FOREIGN AFFAIRS, SAMOAN AND HAWAIIAN ISLANDS.

President McKinley has conducted the foreign affairs of the United States with distinguished credit to the American people. In releasing us from vexatious conditions of a European alliance for the government of Samoa, his course is especially to be commended. By securing to our undivided control the most important island of the Samoan group and the best harbor in the Southern Pacific, every American interest has been safeguarded.

We approve the annexation of the Hawaiian islands to the United States.

THE HAGUE CONFERENCE, THE MONROE DOCTRINE, THE SOUTH AFRICAN WAR.

We commend the part taken by our government in the Peace Conference at The Hague. We assert our steadfast adherence to the policy announced in the Monroe doctrine. The provisions of The Hague convention was wisely regarded when President McKinley tendered his friendly offices in the interest of peace between Great Britain and the South African Republic. While the American Government must continue the policy prescribed by Washington, affirmed by every succeeding president, and imposed upon us by The Hague Treaty, of non-intervention in European controversies, the American people earnestly hope that a way may soon be found, honorable alike to both contending parties, to terminate the strife between them.

SOVEREIGNITY IN NEW POSSESSIONS.

In accepting, by the Treaty of Paris, the just responsibility of our victories in the Spanish War, the President and the Senate won the undoubted approval of the American people. No other course was possible than to destroy Spain's sovereignity throughout the West Indies and in the Philippine Islands. That course created our responsibility before the world and with the unorganized population whom our intervention had freed from Spain, to provide for the maintenance of law and order, and for the establishment of good government, and for the performance of international obligations.

Our authority could not be less than our responsibility, and wherever sovereign rights were extended it became the high duty of the government to maintain its authority, to put down armed insurrection, and to confer the blessings of liberty and civilization upon all the rescued people.

The largest measure of self-government consistent with their welfare and our duties shall be secured to them by law.

INDEPENDENCE OF CUBA.

To Cuba, independence and self-government were assured in the same voice by which war was declared, and to the letter this pledge shall be performed.

INVOKES THE JUDGMENT OF THE PEOPLE.

The Republican Party, upon its history and upon this declaration of its principles and policies, confidently invokes the considerate and approving judgment of the American people.

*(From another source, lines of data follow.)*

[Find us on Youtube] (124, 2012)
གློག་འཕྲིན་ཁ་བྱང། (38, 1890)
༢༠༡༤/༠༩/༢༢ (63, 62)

On the third day of the Convention, Thursday, June 21, 1900, Mr. Quay, of Pennsylvania, withdrew a plan of representation which he had presented the previous day, and the Convention proceeded to the nominations for President and Vice-President. Alabama yielded to Ohio, and Senator Joseph B. Foraker, of Ohio, who had the same great honor four years previous, went to the platform and in a speech of great vigor and eloquence nominated William McKinley, of Ohio, for President. The nomination was seconded by Theodore Roosevelt, of New York, Senator John M. Thurston, John W. Yerkes, of Kentucky, George Knight, of California, and Governor James A. Mount, of Indiana. There were no further nominations. The ballot showed that 930 votes had been cast, and that William McKinley had received 930, and pandemonium broke loose. After it had subsided, Col. Lafe Young, in a remarkable speech, withdrew the name of Jonathan P. Dolliver for Vice-President and nominated Theodore Roosevelt of New York. Butler Murray, of Massachusetts, and James A. Ashton, of Washington, seconded the nomination, and in response to demands for "Depew! Depew!" that gentleman came forward and with his customary eloquence and wit also seconded the nomination. The balloting then proceeded and Theodore Roosevelt received 929 votes, he having refrained from voting for himself. Thus, in this Convention, for the first time in the history of the party, the candidates for President and Vice-President were practically nominated by acclamation.

The Democratic National Convention met at Kansas City, Mo., July 4-6, 1900. There was a long wrangle in the Committee on Resolutions over the silver plank in the platform, but it was finally adopted by a vote of 26 to 24, and the Convention adopted the platform by acclamation. The platform declared that while not taking a backward step from any position of the party, Imperialism growing out of the Spanish war was the paramount issue. The Kansas City platform is here given in full as of great interest in the pending campaign.

DEMOCRATIC PLATFORM, 1900.

We, the representatives of the Democratic Party of the United States, assembled in national convention, on the anniversary of the adoption of the declaration of independence, do reaffirm our faith in that immortal proclamation of the inalienable rights of man, and our allegiance to the constitution framed in harmony therewith by the fathers of the republic. We hold with the United States Supreme Court that the declaration of independence is the spirit of our government, of which the constitution is the form and letter.

We declare again that all governments instituted among men derive their just powers from the consent of the governed; that any government not based upon the consent of the governed is a tyranny, and that to impose upon any people a government of force is to substitute the methods of imperialism for those of a republic. We hold that the constitution follows the flag, and denounce the doctrine that an executive or Congress, deriving their existence and their powers from the constitution, can exercise lawful authority beyond it, or in violation of it.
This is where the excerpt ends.